We created money in an attempt to establish order, but now it only serves as a method of control. It has disrupted the balance of society and diverts our attention from fundamental issues. It has created a society that only sees others as a means to individual prosperity. Most of us work only to provide basic commodities, while a select few have more money than we could ever possibly need. In either case, we are destroying our ability to progress. The poor struggle to survive, and in their desperation, cannot ever hope to divert the focus from themselves. The wealthy are too afraid to fall, and in their fear, they keep their power from everyone else. Instead of working to survive or to keep the power from others, we could be working to advance. We have become a society of individuals when we should be an individual of society. This is because money inherently encourages us to act individually.

 

We often make money to that sole end, whether we contribute anything meaningful to society or not. Our wealth does not measure how much we have helped society. Too often our own prosperity indicates how much we have taken from others rather than what we have given. It is not possible to make money by helping others.

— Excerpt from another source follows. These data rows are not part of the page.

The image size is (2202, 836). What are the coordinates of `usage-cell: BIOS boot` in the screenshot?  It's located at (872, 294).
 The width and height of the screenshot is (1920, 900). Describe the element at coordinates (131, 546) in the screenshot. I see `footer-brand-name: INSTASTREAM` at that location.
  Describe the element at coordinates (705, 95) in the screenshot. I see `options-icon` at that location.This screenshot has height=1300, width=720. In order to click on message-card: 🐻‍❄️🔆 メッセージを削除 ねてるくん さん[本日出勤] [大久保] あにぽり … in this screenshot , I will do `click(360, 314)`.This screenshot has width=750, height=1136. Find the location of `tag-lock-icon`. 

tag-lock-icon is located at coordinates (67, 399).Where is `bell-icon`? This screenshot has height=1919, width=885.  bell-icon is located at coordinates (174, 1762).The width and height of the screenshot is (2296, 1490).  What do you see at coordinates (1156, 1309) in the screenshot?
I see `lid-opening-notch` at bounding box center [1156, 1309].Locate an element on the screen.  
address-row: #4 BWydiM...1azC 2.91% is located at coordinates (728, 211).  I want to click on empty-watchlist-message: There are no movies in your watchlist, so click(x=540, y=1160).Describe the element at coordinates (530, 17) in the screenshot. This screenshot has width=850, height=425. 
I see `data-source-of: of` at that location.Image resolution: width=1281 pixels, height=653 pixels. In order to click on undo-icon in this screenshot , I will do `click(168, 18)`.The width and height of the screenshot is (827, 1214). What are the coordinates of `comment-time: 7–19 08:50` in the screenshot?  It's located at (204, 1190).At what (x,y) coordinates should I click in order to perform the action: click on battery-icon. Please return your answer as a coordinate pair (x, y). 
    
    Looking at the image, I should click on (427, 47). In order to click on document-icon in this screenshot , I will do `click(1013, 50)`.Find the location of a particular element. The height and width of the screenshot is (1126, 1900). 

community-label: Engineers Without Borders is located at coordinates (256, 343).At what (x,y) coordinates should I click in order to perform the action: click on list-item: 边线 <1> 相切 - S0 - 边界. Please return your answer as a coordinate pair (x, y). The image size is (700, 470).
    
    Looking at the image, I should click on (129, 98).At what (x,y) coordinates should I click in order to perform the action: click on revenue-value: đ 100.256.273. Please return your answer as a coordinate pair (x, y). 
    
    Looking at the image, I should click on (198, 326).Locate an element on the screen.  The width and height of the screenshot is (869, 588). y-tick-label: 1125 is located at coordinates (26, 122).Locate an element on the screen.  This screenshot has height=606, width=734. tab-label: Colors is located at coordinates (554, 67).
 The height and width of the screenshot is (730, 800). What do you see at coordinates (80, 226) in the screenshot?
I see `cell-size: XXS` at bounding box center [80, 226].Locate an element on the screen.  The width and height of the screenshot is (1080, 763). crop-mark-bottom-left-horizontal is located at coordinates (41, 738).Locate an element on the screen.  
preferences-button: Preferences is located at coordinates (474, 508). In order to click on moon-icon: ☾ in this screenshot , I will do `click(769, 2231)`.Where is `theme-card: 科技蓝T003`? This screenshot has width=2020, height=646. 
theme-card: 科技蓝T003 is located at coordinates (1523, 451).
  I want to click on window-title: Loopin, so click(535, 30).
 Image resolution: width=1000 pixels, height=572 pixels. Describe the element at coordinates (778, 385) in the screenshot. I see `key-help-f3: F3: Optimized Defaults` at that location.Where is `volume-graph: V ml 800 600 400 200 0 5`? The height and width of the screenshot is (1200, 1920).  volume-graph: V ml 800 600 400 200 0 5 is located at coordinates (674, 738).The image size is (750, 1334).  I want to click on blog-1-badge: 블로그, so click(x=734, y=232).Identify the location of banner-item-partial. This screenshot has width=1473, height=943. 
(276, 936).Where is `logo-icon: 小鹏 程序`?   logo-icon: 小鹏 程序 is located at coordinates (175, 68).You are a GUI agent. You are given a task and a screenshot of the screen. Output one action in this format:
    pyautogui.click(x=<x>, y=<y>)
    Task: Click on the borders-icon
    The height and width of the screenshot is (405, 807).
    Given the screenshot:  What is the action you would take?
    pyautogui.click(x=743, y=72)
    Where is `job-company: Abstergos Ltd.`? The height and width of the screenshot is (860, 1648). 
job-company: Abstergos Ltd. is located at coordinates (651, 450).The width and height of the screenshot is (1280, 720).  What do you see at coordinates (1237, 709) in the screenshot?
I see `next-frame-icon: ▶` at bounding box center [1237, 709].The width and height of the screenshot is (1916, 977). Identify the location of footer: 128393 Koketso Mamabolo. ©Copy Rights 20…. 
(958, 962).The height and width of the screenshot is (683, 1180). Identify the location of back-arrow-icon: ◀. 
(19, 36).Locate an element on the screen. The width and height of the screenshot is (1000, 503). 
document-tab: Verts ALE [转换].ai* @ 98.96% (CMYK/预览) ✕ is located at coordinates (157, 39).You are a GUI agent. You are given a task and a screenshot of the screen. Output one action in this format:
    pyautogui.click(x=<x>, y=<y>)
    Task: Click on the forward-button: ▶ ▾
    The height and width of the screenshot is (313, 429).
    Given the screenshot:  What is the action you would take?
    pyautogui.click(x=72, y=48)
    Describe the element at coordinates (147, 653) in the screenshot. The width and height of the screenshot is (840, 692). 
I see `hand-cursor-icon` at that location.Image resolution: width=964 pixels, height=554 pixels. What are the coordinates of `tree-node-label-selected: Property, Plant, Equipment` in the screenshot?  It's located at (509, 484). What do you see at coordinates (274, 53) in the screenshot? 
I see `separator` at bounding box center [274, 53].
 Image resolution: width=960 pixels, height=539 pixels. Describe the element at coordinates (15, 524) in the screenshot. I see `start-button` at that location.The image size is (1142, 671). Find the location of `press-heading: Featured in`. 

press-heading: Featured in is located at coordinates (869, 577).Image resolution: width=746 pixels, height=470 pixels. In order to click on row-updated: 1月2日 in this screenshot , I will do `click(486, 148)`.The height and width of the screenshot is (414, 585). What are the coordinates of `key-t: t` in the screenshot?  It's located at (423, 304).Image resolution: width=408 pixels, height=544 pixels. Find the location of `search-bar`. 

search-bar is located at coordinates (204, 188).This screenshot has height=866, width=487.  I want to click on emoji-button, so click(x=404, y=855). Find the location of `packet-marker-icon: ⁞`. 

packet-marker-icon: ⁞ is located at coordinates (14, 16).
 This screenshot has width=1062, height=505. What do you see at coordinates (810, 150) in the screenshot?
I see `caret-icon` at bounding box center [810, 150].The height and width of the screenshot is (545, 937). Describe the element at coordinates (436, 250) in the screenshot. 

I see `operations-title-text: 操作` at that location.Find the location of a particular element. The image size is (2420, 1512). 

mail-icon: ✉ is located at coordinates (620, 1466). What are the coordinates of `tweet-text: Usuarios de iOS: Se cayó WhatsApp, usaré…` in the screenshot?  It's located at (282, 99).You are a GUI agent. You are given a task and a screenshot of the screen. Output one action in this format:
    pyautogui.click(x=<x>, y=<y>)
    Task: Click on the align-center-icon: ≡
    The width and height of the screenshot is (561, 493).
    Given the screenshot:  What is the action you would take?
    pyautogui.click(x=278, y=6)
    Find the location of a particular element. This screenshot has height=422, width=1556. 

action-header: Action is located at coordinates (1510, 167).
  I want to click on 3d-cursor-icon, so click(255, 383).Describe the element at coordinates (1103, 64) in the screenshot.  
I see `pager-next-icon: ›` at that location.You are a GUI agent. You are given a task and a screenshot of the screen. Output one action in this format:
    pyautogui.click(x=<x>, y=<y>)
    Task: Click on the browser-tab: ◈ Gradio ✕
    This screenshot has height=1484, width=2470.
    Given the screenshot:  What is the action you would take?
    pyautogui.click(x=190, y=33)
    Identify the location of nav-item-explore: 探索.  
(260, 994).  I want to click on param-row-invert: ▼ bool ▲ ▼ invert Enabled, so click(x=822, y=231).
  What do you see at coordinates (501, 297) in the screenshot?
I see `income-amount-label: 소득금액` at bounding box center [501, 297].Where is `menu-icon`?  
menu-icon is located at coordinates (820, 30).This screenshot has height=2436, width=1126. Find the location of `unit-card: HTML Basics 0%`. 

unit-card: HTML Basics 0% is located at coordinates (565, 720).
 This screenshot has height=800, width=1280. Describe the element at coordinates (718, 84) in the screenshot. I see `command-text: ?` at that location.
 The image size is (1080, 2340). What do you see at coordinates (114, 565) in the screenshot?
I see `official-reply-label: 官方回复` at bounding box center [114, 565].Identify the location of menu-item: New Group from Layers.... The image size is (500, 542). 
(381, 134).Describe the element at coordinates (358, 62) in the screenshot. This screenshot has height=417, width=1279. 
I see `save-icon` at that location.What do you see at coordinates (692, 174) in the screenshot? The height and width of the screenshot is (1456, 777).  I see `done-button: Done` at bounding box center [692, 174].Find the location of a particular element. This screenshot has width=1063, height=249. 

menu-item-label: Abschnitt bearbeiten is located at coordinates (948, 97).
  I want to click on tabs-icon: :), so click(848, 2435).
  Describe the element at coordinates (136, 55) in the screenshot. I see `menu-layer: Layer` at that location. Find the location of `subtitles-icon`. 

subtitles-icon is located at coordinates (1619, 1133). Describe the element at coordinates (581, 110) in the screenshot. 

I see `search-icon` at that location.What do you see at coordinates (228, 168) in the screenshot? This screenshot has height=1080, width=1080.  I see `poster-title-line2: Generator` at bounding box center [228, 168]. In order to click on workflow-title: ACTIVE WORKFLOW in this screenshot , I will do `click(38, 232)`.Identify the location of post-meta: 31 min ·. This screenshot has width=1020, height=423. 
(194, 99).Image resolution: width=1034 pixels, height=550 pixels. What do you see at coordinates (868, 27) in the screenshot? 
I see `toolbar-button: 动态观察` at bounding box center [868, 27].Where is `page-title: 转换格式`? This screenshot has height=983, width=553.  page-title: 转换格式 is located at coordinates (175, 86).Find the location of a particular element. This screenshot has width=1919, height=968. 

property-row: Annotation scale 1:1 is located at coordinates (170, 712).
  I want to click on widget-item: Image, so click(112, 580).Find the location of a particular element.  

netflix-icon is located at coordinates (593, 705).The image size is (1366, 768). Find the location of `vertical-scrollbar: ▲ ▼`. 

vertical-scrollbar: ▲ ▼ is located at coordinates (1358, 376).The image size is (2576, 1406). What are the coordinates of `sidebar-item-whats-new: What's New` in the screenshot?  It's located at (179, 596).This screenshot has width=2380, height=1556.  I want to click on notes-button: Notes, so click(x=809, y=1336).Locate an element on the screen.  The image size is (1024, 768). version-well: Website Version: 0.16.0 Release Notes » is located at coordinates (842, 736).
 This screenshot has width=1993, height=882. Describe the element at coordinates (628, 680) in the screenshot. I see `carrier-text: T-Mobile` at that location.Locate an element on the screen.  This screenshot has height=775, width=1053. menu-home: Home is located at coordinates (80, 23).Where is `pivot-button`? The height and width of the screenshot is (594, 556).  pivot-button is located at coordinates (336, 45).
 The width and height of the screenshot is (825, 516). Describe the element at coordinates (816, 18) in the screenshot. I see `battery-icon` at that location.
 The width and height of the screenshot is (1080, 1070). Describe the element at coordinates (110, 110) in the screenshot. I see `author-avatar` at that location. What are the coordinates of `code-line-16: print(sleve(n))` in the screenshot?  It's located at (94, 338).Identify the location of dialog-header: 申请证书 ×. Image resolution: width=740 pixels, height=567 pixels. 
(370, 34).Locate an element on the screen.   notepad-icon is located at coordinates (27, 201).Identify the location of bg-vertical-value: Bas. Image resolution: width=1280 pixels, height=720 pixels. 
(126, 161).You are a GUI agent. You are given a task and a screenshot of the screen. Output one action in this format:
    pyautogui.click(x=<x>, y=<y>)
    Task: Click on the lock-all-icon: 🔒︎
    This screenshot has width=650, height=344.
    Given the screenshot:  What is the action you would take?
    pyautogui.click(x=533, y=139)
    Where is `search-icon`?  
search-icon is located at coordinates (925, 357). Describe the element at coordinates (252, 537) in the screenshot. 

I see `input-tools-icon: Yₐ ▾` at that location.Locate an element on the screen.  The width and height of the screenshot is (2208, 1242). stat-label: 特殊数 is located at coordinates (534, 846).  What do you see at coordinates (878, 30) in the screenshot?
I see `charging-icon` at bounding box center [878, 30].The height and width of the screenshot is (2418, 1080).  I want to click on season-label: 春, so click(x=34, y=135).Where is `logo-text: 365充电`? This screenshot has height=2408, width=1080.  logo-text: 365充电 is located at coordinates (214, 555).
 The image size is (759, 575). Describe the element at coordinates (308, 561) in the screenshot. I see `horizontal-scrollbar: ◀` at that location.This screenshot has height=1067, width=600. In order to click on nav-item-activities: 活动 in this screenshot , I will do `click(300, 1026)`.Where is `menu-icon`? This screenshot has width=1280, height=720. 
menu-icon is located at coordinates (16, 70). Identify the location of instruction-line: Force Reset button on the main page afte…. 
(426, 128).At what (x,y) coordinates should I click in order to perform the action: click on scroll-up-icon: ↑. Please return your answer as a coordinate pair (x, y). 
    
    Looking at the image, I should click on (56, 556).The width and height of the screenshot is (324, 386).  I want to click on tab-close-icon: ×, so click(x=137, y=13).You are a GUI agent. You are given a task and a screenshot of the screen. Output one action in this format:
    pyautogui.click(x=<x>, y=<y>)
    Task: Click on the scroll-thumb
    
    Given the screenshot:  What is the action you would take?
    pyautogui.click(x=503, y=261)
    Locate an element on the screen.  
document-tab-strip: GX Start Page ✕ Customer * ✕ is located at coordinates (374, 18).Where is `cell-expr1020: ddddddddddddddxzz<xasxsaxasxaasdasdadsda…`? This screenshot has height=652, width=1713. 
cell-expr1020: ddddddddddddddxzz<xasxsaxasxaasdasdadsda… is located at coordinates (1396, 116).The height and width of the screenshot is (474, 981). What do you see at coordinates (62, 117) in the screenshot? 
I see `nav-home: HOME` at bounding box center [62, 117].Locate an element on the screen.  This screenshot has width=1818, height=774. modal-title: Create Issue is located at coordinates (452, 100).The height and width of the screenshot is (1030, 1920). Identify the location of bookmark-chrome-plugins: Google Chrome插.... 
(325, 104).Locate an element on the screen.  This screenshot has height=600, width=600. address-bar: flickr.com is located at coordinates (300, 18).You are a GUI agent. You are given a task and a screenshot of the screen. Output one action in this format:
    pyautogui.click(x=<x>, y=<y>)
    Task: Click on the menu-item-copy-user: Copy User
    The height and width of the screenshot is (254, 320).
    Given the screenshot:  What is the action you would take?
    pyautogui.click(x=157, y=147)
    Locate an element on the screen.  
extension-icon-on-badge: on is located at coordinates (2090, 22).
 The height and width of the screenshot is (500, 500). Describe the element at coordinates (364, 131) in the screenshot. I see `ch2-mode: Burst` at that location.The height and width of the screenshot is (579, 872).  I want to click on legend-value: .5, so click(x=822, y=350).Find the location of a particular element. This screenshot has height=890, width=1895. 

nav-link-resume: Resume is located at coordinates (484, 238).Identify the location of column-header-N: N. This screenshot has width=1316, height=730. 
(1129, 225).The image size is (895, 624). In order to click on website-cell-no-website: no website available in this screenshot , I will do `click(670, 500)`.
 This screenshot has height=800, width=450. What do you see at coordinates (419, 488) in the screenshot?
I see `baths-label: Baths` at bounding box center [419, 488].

We can only make money by expecting or demanding something in return, in which it would no longer be help, but a trade. If we truly gave to others or offered help, we would be sacrificing ourselves for others. In reality, it often costs more money to help others than it does to hurt or neglect them. There are an infinite amount of ways we can hurt, scam, trick, use, manipulate, deceive, and exploit others into giving us more money and power.

 

This behavior can be seen throughout many of the ways we choose to make a living. Money has given us a false sense of self worth. We feel that the more money we have, the more important we are to society. But when the means to achieve this importance relies on the suffering and exploitation of others, we are becoming more of a burden to society than anything else. Rather than contributing to the progression of society, we give ourselves the illusion of progress by giving ourselves a relative advantage over everyone else. We push others back in order to move ourselves forward. This exploitation of others is inherent in almost any business. Many of them care more about profit than anything else, which encourages them to disregard the welfare of others and the quality of their very own products and services. But it does not matter if we truly need or want what they have to offer. With the media, we can be deceived into anything they want us to believe. This deception allows for the prosperity of so many products that are harmful to society, such as drugs and cosmetics.

 

Drugs are some of the most detrimental products to society, yet we see them in almost all aspects of our lives. Fundamentally, drugs are useless to those who use them, but very useful to those who control them. This power emanates from their contradictory nature. They not only introduce a problem, but simultaneously solve and perpetuate it. This creates an endless cycle capable of sustaining itself, which is very useful to those who sell drugs, but a potential burden to everyone else.